Literary El Paso, edited by Marcia Hatfield Daudistel
Publisher: Texas Christian University Press
2009, 572 pages, hardcover, $30
I CAN’T FIGURE out if I’m an indecisive person or a person who wants everything, in every facet of life. My reading appetite is no different. I love both fiction and nonfiction, and I have difficulty in choosing one over the other. If you’re off the wall like me, then check out the anthology Literary El Paso. Editor Marcia Hatfield Daudistel does an excellent job of weaving fiction and nonfiction to depict a Texas city like no other city in the country.

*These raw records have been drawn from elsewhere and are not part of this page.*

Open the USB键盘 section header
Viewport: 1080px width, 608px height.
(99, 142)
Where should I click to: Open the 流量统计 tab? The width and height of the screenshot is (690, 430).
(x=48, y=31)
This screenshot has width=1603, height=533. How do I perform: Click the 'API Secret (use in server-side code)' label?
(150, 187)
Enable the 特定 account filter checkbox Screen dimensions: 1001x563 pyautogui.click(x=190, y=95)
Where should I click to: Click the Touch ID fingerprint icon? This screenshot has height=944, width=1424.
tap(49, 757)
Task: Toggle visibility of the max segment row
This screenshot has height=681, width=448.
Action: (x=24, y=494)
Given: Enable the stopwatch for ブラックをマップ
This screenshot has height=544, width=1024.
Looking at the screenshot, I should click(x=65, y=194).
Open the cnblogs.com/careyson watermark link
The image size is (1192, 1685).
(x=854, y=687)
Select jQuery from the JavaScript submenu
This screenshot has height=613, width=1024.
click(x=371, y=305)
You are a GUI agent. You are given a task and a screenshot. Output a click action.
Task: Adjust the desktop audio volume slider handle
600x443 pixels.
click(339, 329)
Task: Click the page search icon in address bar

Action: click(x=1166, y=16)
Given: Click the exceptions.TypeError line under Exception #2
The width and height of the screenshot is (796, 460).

Literary El Paso is divided into three sections—history, lifestyle, and environment—and features sixty contributing authors, including Tom Lea, Dagoberto Gilb, and Tomas Rivera. These individuals, in particular, offer a mix of perception and culture through genuine reporting, using either fiction or nonfiction. Literary El Paso has a little for everyone, whether it’s history, politics, fictional narrative, poetry, or journalism.
Daudistel has rounded up writers who are either from El Paso or have lived there, and who in any case are so connected to the city that they’re compelled to write about it. Reading, one has the sense that there is something simple about this West Texas city, as there is also something beautiful. In an array of perspectives, the included pieces point to this beauty and simplicity, painting a rich portrait of a unique city. For instance, in his essay “Pride,” Dagoberto Gilb describes the landscape: “Seeing the beauty: look out there from a height of the mountain and on the north and south of the Rio Grande… The desert land is rock-dry and ungreen. It is brown. Brown like the skin is brown. Beautiful brown.”
With Daudistel’s anthology, you can take a mental journey to El Paso, where the language is as rich as the culture, where perspectives are as varied as the citizens, and where the stories are as beautiful as the landscape. Literary El Paso will delight you in the way a treasure hunt delights a child. The search is filled with adventure and strange lands, along with struggle and glory. In short, you’ll have no difficulty finding treasures in this book. But don’t worry about which one to take with you. Be like me: keep them all.